Gustave commence à comprendre que dans les salles de travaux pratiques, ils ne font pas de la chimie ou de la mécanique : ils sont évalués sur leur mémoire, mais aussi sur leur résistance et leur cruauté.

– Tu ne dois pas faire ton dégoûté, mais il ne faut pas qu’ils pensent que tu te délectes non plus : nous sommes ici pour servir une cause, comme d’autres l’ont fait avant nous, récite Augusto. Il précise : L’école permet en outre de se faire remarquer, et les meilleurs éléments sont embauchés dès leur sortie : ils n’ont pas à se faire de soucis pour leur avenir... Donc, même si c’est dur au départ, tu dois te contenir, car ils sont partout ! Ils te voient, t’entendent, et si tu ne te comportes pas comme ils l’attendent...

– Ben quoi ? reprit Gustave, ils te mettent dehors ? Moi ça me va, je n’ai qu’une envie, c’est de me casser d’ici !

– Tu crois vraiment qu’ils te laissent partir, avec ce que tu sais ? Ah non mon vieux, ici, soit tu fais profil bas, soit tu disparais... Et personne n’a plus de tes nouvelles.
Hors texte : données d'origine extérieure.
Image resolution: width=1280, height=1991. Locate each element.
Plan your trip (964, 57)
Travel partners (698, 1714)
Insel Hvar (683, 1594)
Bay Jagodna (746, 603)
En même temps, les crocodiles pullulent dans le fleuve Amazone, c’est utile pour éviter les questions.

– Et les parents ? Ils ne cherchent pas à savoir ce que sont devenus leurs enfants ?

– Tu n’écoutes pas ce que je te dis ? Nos parents sont passés par ici, et si tu y es inscrit, c’est parce qu’ils veulent que tu vives l’équivalent de ce qu’ils ont traversé... Ils connaissent les conséquences, ils les acceptent même ! 

Gustave réfléchit à la réaction de son père s’il apprenait qu’il avait échoué. Il ressentirait de la colère, sans doute, de la honte aussi... mais serait-il triste ? Il n’en est pas si sûr... Cette pensée l’accable plus qu’il ne le voudrait. Il s’en veut immédiatement de ne pas savoir se protéger de cet homme qui le fait tant souffrir.

Les adolescents gardent plus ou moins le silence pendant le reste de la soirée et, alors qu’ils se préparent à se coucher, un surveillant d’une trentaine d’années ouvre la porte. Il explique :

– Augusto, nous avons besoin de toi. Votre camarade de chambre est arrivé, il faut que tu ailles l’accueillir.

– D’accord, je viens tout de suite, le temps de me rhabiller, répond le jeune homme.

Le surveillant ferme la porte et Augusto se tourne vers Gustave :

– Attention, cette conversation doit rester privée, on ne sait pas qui IL sera, dit-il, montrant le troisième lit d’un mouvement du menton.

Il regarde Gustave droit dans les yeux, il rajoute :

– Et ici, c’est une question de vie ou de mort.